┌─ RECORD EXTRACTS

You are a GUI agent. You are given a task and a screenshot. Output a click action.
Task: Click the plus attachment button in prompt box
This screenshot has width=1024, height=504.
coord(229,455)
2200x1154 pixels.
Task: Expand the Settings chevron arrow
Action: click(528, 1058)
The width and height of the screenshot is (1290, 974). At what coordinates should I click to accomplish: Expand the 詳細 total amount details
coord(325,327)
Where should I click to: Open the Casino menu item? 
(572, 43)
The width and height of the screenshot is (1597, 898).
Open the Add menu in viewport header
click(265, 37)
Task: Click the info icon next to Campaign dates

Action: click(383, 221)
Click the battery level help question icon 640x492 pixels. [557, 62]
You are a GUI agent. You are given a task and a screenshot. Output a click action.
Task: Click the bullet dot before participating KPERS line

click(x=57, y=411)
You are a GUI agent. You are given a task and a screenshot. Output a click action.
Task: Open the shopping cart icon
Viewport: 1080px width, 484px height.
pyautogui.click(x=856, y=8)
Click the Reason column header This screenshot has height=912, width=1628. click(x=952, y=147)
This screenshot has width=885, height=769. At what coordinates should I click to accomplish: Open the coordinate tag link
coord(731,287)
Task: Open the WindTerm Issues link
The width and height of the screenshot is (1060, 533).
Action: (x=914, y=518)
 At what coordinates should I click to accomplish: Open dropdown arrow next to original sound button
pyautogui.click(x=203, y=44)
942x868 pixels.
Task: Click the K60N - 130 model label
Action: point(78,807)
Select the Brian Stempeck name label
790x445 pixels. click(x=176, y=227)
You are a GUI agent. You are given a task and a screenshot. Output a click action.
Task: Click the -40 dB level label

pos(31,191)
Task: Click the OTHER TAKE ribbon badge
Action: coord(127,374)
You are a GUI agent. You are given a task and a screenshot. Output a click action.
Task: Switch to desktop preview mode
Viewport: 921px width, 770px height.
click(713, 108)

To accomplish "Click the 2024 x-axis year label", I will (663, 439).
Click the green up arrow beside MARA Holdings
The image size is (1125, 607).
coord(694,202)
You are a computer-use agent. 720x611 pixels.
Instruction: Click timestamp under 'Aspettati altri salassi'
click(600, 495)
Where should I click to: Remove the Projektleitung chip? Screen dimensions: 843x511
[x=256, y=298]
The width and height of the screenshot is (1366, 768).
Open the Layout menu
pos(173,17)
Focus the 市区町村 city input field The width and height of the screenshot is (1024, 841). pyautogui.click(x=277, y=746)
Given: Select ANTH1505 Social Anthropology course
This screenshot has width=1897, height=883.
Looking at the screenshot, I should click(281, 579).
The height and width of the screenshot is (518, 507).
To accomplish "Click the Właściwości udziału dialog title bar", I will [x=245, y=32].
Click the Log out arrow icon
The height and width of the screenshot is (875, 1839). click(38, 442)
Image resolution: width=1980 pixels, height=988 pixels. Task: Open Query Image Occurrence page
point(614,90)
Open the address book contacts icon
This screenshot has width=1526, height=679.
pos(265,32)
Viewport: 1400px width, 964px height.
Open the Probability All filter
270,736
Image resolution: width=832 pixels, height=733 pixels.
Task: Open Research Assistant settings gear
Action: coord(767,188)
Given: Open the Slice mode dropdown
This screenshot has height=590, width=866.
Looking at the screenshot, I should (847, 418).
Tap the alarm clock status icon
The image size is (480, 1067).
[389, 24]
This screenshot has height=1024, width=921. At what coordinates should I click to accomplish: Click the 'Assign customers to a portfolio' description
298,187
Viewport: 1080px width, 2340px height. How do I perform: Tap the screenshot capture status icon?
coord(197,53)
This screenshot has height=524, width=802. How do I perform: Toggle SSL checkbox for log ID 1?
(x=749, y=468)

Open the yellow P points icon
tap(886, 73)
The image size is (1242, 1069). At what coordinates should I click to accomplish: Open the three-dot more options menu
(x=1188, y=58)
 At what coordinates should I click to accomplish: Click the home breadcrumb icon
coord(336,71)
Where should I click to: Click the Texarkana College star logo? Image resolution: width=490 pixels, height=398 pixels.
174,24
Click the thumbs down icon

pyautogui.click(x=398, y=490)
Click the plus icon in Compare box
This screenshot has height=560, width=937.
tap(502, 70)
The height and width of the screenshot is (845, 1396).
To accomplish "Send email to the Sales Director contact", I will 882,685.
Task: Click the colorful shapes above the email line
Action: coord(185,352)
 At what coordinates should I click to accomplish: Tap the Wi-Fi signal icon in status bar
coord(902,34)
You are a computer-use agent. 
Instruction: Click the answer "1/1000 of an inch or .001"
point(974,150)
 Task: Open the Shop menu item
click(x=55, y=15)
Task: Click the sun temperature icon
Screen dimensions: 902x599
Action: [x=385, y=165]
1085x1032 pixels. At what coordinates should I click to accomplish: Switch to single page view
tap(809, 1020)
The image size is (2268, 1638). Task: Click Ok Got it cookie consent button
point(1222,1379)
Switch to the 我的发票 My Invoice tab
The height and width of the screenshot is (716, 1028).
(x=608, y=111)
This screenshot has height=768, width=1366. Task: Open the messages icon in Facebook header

└─

## EXERCISE DIRECTIONS
Would you write out the whole listing word for word?

## RESPONSE
You are a GUI agent. You are given a task and a screenshot. Output a click action.
Task: Click the plus attachment button in prompt box
This screenshot has width=1024, height=504.
coord(229,455)
2200x1154 pixels.
Task: Expand the Settings chevron arrow
Action: click(528, 1058)
The width and height of the screenshot is (1290, 974). At what coordinates should I click to accomplish: Expand the 詳細 total amount details
coord(325,327)
Where should I click to: Open the Casino menu item? 
(572, 43)
The width and height of the screenshot is (1597, 898).
Open the Add menu in viewport header
click(265, 37)
Task: Click the info icon next to Campaign dates

Action: click(383, 221)
Click the battery level help question icon 640x492 pixels. [557, 62]
You are a GUI agent. You are given a task and a screenshot. Output a click action.
Task: Click the bullet dot before participating KPERS line

click(x=57, y=411)
You are a GUI agent. You are given a task and a screenshot. Output a click action.
Task: Open the shopping cart icon
Viewport: 1080px width, 484px height.
pyautogui.click(x=856, y=8)
Click the Reason column header This screenshot has height=912, width=1628. click(x=952, y=147)
This screenshot has width=885, height=769. At what coordinates should I click to accomplish: Open the coordinate tag link
coord(731,287)
Task: Open the WindTerm Issues link
The width and height of the screenshot is (1060, 533).
Action: (x=914, y=518)
 At what coordinates should I click to accomplish: Open dropdown arrow next to original sound button
pyautogui.click(x=203, y=44)
942x868 pixels.
Task: Click the K60N - 130 model label
Action: point(78,807)
Select the Brian Stempeck name label
790x445 pixels. click(x=176, y=227)
You are a GUI agent. You are given a task and a screenshot. Output a click action.
Task: Click the -40 dB level label

pos(31,191)
Task: Click the OTHER TAKE ribbon badge
Action: coord(127,374)
You are a GUI agent. You are given a task and a screenshot. Output a click action.
Task: Switch to desktop preview mode
Viewport: 921px width, 770px height.
click(713, 108)

To accomplish "Click the 2024 x-axis year label", I will (663, 439).
Click the green up arrow beside MARA Holdings
The image size is (1125, 607).
coord(694,202)
You are a computer-use agent. 720x611 pixels.
Instruction: Click timestamp under 'Aspettati altri salassi'
click(600, 495)
Where should I click to: Remove the Projektleitung chip? Screen dimensions: 843x511
[x=256, y=298]
The width and height of the screenshot is (1366, 768).
Open the Layout menu
pos(173,17)
Focus the 市区町村 city input field The width and height of the screenshot is (1024, 841). pyautogui.click(x=277, y=746)
Given: Select ANTH1505 Social Anthropology course
This screenshot has width=1897, height=883.
Looking at the screenshot, I should click(281, 579).
The height and width of the screenshot is (518, 507).
To accomplish "Click the Właściwości udziału dialog title bar", I will [x=245, y=32].
Click the Log out arrow icon
The height and width of the screenshot is (875, 1839). click(38, 442)
Image resolution: width=1980 pixels, height=988 pixels. Task: Open Query Image Occurrence page
point(614,90)
Open the address book contacts icon
This screenshot has width=1526, height=679.
pos(265,32)
Viewport: 1400px width, 964px height.
Open the Probability All filter
270,736
Image resolution: width=832 pixels, height=733 pixels.
Task: Open Research Assistant settings gear
Action: coord(767,188)
Given: Open the Slice mode dropdown
This screenshot has height=590, width=866.
Looking at the screenshot, I should (847, 418).
Tap the alarm clock status icon
The image size is (480, 1067).
[389, 24]
This screenshot has height=1024, width=921. At what coordinates should I click to accomplish: Click the 'Assign customers to a portfolio' description
298,187
Viewport: 1080px width, 2340px height. How do I perform: Tap the screenshot capture status icon?
coord(197,53)
This screenshot has height=524, width=802. How do I perform: Toggle SSL checkbox for log ID 1?
(x=749, y=468)

Open the yellow P points icon
tap(886, 73)
The image size is (1242, 1069). At what coordinates should I click to accomplish: Open the three-dot more options menu
(x=1188, y=58)
 At what coordinates should I click to accomplish: Click the home breadcrumb icon
coord(336,71)
Where should I click to: Click the Texarkana College star logo? Image resolution: width=490 pixels, height=398 pixels.
174,24
Click the thumbs down icon

pyautogui.click(x=398, y=490)
Click the plus icon in Compare box
This screenshot has height=560, width=937.
tap(502, 70)
The height and width of the screenshot is (845, 1396).
To accomplish "Send email to the Sales Director contact", I will 882,685.
Task: Click the colorful shapes above the email line
Action: coord(185,352)
 At what coordinates should I click to accomplish: Tap the Wi-Fi signal icon in status bar
coord(902,34)
You are a computer-use agent. 
Instruction: Click the answer "1/1000 of an inch or .001"
point(974,150)
 Task: Open the Shop menu item
click(x=55, y=15)
Task: Click the sun temperature icon
Screen dimensions: 902x599
Action: [x=385, y=165]
1085x1032 pixels. At what coordinates should I click to accomplish: Switch to single page view
tap(809, 1020)
The image size is (2268, 1638). Task: Click Ok Got it cookie consent button
point(1222,1379)
Switch to the 我的发票 My Invoice tab
The height and width of the screenshot is (716, 1028).
(x=608, y=111)
This screenshot has height=768, width=1366. Task: Open the messages icon in Facebook header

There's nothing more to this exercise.